[Collected data entries]
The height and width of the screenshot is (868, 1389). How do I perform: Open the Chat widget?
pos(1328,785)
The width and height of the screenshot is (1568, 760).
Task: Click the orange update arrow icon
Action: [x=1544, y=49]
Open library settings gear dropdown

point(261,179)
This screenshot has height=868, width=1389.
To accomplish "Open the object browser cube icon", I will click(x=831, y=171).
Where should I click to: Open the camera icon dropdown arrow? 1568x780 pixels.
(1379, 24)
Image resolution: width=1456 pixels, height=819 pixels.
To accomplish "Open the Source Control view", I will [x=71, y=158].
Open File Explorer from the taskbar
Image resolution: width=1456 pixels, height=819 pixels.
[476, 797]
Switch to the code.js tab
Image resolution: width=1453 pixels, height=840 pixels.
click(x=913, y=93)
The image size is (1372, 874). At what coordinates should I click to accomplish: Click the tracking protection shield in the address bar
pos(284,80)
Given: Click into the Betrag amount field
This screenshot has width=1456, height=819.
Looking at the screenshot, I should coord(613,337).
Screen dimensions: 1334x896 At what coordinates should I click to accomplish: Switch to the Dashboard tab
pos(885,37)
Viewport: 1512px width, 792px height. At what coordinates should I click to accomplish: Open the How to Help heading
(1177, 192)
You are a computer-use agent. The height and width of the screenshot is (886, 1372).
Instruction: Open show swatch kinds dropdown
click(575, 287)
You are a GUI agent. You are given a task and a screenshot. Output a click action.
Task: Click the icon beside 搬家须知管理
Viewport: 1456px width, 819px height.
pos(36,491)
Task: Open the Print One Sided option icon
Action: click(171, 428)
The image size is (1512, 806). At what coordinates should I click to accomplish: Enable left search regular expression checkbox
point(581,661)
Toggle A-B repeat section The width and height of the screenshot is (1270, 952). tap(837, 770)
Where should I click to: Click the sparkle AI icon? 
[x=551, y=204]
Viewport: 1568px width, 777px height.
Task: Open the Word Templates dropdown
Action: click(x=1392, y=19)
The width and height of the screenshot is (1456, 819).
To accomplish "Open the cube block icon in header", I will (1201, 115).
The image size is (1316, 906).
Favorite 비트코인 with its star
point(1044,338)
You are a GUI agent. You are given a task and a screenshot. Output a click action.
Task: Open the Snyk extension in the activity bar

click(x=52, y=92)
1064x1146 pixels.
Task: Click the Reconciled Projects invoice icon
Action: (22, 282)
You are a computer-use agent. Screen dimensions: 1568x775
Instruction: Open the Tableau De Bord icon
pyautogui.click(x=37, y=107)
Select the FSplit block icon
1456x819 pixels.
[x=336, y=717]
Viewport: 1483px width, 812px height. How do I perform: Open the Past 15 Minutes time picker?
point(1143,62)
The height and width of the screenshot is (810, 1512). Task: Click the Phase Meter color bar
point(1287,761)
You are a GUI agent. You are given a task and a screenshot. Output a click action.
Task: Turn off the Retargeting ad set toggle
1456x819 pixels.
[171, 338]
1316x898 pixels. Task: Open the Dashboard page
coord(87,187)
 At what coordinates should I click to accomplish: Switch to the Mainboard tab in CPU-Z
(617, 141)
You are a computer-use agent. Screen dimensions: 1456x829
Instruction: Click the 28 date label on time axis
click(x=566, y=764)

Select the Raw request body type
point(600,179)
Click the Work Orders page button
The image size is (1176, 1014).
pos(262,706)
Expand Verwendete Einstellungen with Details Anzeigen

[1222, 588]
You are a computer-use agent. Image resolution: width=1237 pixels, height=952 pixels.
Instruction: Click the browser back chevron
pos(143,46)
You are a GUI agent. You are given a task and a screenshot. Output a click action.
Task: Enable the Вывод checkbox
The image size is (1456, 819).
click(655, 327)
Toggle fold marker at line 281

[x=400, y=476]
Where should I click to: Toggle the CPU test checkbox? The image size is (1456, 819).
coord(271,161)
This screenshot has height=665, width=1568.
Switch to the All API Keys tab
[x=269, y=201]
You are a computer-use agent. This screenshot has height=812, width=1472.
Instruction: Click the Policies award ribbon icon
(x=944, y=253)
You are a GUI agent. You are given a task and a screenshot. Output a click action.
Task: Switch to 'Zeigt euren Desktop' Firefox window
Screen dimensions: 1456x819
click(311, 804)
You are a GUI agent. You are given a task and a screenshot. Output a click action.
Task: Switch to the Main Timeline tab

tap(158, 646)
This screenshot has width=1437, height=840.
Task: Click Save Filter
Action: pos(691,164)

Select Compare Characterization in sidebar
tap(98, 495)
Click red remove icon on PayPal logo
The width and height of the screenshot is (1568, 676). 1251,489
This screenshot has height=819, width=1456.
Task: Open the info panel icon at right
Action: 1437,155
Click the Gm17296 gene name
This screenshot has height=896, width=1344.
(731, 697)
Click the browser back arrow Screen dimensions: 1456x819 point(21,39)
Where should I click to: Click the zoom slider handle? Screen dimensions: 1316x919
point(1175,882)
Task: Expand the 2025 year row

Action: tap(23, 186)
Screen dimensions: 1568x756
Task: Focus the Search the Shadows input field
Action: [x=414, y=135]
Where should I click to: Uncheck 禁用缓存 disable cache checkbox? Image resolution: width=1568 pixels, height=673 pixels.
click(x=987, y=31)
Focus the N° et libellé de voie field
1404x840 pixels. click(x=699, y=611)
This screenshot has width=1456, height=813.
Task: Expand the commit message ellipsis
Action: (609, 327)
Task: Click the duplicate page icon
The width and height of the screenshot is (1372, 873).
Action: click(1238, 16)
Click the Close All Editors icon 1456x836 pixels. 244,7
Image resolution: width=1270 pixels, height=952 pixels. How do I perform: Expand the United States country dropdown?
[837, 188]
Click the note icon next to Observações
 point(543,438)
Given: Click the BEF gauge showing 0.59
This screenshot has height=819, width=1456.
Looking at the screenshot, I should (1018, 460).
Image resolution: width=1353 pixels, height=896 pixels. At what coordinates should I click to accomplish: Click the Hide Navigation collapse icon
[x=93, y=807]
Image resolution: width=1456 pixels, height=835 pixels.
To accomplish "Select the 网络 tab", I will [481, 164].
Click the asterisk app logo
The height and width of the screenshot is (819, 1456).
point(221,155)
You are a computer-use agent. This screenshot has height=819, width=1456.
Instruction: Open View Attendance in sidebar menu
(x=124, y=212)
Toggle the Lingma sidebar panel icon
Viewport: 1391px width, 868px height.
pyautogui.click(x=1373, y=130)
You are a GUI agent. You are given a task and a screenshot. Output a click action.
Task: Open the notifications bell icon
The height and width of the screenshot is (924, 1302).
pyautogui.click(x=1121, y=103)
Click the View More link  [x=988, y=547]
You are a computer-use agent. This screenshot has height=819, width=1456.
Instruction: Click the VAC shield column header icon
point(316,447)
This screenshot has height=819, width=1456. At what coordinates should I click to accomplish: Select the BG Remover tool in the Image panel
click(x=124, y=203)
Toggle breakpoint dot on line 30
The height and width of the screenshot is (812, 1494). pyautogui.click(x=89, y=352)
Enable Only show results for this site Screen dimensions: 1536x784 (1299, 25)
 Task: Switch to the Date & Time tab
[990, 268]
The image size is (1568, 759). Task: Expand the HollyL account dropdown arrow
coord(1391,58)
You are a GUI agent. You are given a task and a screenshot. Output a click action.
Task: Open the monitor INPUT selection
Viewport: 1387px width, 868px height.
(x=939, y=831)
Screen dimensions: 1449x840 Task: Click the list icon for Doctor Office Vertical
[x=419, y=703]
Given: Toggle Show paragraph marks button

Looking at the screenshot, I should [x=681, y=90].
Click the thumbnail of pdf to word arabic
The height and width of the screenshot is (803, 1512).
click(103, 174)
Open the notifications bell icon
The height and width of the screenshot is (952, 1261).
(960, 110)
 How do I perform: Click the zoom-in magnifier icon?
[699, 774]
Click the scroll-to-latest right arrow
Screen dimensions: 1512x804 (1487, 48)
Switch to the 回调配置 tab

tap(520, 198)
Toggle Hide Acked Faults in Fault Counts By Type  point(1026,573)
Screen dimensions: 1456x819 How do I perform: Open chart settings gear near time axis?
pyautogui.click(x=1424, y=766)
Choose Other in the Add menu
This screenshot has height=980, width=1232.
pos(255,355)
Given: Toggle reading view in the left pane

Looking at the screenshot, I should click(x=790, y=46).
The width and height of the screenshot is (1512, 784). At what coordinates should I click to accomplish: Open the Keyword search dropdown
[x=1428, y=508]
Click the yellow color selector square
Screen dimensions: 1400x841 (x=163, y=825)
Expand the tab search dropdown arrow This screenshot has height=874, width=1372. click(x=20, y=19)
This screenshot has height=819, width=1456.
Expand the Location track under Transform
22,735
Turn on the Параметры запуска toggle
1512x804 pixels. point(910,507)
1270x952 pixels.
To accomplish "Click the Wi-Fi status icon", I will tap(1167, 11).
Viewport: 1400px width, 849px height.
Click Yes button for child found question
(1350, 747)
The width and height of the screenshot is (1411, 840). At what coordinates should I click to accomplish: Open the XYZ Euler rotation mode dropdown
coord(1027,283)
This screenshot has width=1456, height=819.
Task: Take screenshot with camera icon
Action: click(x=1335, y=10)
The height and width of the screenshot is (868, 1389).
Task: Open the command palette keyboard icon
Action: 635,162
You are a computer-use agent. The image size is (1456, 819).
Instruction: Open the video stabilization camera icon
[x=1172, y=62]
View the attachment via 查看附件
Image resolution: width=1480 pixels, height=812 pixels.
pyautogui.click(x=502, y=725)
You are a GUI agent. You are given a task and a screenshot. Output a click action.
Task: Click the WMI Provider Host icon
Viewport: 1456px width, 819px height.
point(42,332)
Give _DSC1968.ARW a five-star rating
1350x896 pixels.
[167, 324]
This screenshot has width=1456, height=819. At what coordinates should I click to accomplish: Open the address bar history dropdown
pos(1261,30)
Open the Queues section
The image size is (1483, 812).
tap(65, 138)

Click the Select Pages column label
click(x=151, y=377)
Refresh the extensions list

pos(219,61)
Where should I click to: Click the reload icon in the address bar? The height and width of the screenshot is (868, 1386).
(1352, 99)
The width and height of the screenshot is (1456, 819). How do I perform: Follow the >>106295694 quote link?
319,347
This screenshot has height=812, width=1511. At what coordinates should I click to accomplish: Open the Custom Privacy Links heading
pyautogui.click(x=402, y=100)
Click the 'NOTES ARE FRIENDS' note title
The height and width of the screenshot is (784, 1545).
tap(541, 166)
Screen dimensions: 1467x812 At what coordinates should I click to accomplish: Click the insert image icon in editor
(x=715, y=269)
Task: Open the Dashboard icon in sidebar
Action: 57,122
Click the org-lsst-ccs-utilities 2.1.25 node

PROBLEM DETAILS: Determine the number of lines in the data that include the string "cube". Only that number belongs in the answer.

PROBLEM SOLUTION: 2